# 2 Day Advanced Hunt Test Judges Seminar



## Sparkle (Jan 29, 2011)

AKC 2 DAY ADVANCED HUNT TEST JUDGES SEMINAR 
WHEN: OCTOBER 29-30, 2011
WHERE: GARDNER MA - SAT AM
SWIFT RIVER TRAINING GROUNDS - TEMPLETON MA SAT PM AND SUN
TIME: 8AM BOTH DAYS

This seminar will include a half day of classroom work with the rest of the day and Sunday spent in the field. At least 3 AKC field reps will be present to assist with test design and to critique the participants' judging. The host clubs will provide at least 3 dogs at all three levels for participants to judge. Scoring will also be discussed.

This seminar fulfills a seminar requirement for judging. Participants need not have attended a previous seminar.

Continental breakfast and lunch will be provided both days.

Additional information will be posted shortly. Contact Laura Weinmann at [email protected] for more info 

Sounds like this program was a big success in Emory TX a few weeks ago. We are very pleased to offer this new AKC program in New England this fall.


----------



## Judy Chute (May 9, 2005)

This is really great..and closer than Texas!!!  

Judy


----------



## Sparkle (Jan 29, 2011)

Hope you will attend. Working with all 9 NE Retriever Clubs to co-sponsor. Waiting for commitments from each following annual board meetings these last and next few weeks. Spread the word as we need many participants.
Thank you


----------



## Pattie (Jan 2, 2004)

Hi Laura,

I posted this info on Colonial's Website on the Events page.
http://www.colonialretrievers.com/events.html

When you get more info let me know and I will update it. Our events page gets a number hits each day.

Thanks
Pattie


----------



## Judy Chute (May 9, 2005)

Bump.....someone on RTF asking ...so making it easy to find...

Judy


----------



## Sparkle (Jan 29, 2011)

The 2 Day Advanced Retriever Hunt Test Judges Seminar in Templeton MA is open for participants on Entry Express. Cost is $40 plus EE fee. 
Date October 29-30, 2011. 
The event is sponsored by Yankee Golden Retriever Club, Labrador Club of Greater Boston, Southern Berkshire Golden Retriever Club, Colonial Field Trial Club, Shoreline Retriever Club, Northeastern Flat Coat Retriever Club and Eukanuba Dog Food. Thank you to all the clubs for supporting this event.


----------



## Golddogs (Feb 3, 2004)

Sparkle said:


> The 2 Day Advanced Retriever Hunt Test Judges Seminar in Templeton MA is open for participants on Entry Express. Cost is $40 plus EE fee.
> Date October 29-30, 2011.
> The event is sponsored by Yankee Golden Retriever Club, Labrador Club of Greater Boston, Southern Berkshire Golden Retriever Club, Colonial Field Trial Club, Shoreline Retriever Club, Northeastern Flat Coat Retriever Club and Eukanuba Dog Food. Thank you to all the clubs for supporting this event.

## [Records]
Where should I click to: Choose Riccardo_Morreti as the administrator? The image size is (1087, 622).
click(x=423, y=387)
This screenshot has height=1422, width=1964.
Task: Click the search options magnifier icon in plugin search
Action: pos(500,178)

## [Exercise tasks]
A: Reproduce every one of the records above, line for line and without changes, leaving out the forum thread that comes before them.
B: Continue the forum thread about the hunt test judges seminar, picking up right after its final line.

## [Final answers]
A:
Where should I click to: Choose Riccardo_Morreti as the administrator? The image size is (1087, 622).
click(x=423, y=387)
This screenshot has height=1422, width=1964.
Task: Click the search options magnifier icon in plugin search
Action: pos(500,178)

B:
$40.00 is a steal and I encourage everyone in the area to attend. In 09 when we held the first one, we hoped it would take off across the country. Looks like the word is getting out. It is a very good time spent.


----------



## Sparkle (Jan 29, 2011)

AKC ADVANCED HUNT TEST JUDGES SEMINAR OCTOBER 29 - 30, 2011 AT SWIFT RIVER RETRIEVER TRAINING GROUNDS, TEMPLETON MA. 

COST IS $40 - Register on Entry Express under SEMINARS.

CONTINENTAL BREAKFAST AND LUNCH PROVIDED BOTH DAYS.

GREAT CHANCE TO WORK WITH THE AKC REPS IN THE FIELD AND LEARN ABOUT RULES, TEST SET-UPS, SCORING AND MORE. Half day classroom and 1 1/2 days in the field. 

WE CURRENTLY HAVE 8 PARTICIPANTS - representing all levels of judging. 

THIS ADVANCED SEMINAR FULFILLS THE REQUIREMENT OF A SEMINAR FOR JUDGING.

HANDLERS INTERESTED IN GAINING A BETTER UNDERSTANDING OF AKC HUNT TESTS ARE ALSO ENCOURAGED TO ATTEND.

Thank you to the New England Retriever Clubs who are sponsoring this event: Yankee Golden Retriever, Southern Berkshire Golden Retriever, Colonial Field Trial, Shoreline, Labrador Club of Greater Boston and Northeastern Flat-Coat Retriever Club.


----------



## Sparkle (Jan 29, 2011)

IT'S NOT TOO EARLY TO SIGN UP FOR THE ADVANCED AKC JUDGES SEMINAR 

OCTOBER 29-30 IN TEMPLETON MA - registration closes October 18th

COST $40 including continental breakfast and lunch both days

Sponsored by YGRC, SBGRC, NEFCRC, LRCGB, Colonial FTC, Shoreline RC, and LCRC

INFO AND SIGN UP ON EE - under seminars

ALL LEVEL JUDGES AND HANDLERS WELCOME - fulfills the judge's seminar requirement


----------



## Sparkle (Jan 29, 2011)

BUMP! WE NEED AT LEAST 15 MORE PEOPLE TO HAVE THE SEMINAR. Yes, I know it is hunting season in many places - I am skipping a weekend in the blind - you can too. 
Join us for great food and conversation.
Registration closes October 18th on EE.


----------



## cpmm665 (Jan 6, 2009)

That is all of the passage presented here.